John Adams, the first vice president: "I am Vice President. In this I am nothing, but I may be everything."
John Adams, the first person to utterly despise the vice presidency: "My country has in its wisdom contrived for me the most insignificant office that ever the invention of man contrived or his imagination conceived."
Founding father Roger Sherman: "If the vice-President were not to be President of the Senate, he would be without employment."
Former vice president Thomas R. Marshall: "Once there were two brothers. One ran away to sea; the other was elected vice president of the United States. And nothing was heard of either of them again."
Teddy Roosevelt, before becoming vice president: "I would a great deal rather be anything, say professor of history, than Vice-President." (He also said that the position is "not a steppingstone to anything except oblivion.")
Former vice president Harry Truman: "Look at all the Vice Presidents in history. Where are they? They were about as useful as a cow's fifth teat."
An aide describes LBJ's vice presidency: "It was a time of deprivation. He grew very fat and drank a lot. He took up some golf, I recall, but not with enthusiasm."
Former vice president Nelson Rockefeller discusses former vice president LBJ: "The 'real shocker,' he relates, was an encounter with an 'absolutely frustrated, absolutely furious' Lyndon Johnson in a hotel room in Miami where 'nobody was paying attention to him.'"
Former vice president Spiro Agnew: "It is a damned peculiar situation to be in, to have authority and a title and responsibility with no real power to do anything. I think it is the hardest adjustment for a man to make."
Former vice president Walter Mondale: "Over most of America's history, the vice president has been standby equipment."
A 1983 article on White House cats published in The Washington Post noted that, "being feline at the White House is only a little worse than being vice president."
Former vice president Dan Quayle: "The job is just awkward, an awkward job."
Dick Cheney, eight years before he became vice president: "It's an uncomfortable position to be in.

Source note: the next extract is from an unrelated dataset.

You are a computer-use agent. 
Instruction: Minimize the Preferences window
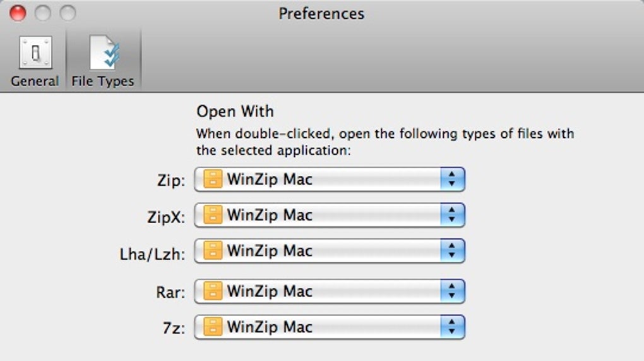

The vice president is there sort of as an overall generalist. ... He's here as the president's understudy, in a sense."
Presidential historian Arthur Schlesinger Jr.: "The vice presidency became a resting place for mediocrities."
A character on "Veep" to one of Selina Meyer's staffers: "You're the secretary to the vice president. That's like being Garfunkel's roadie, okay?"
Correction: An earlier version of this post referenced founding father Robert Sherman; his name is Roger Sherman.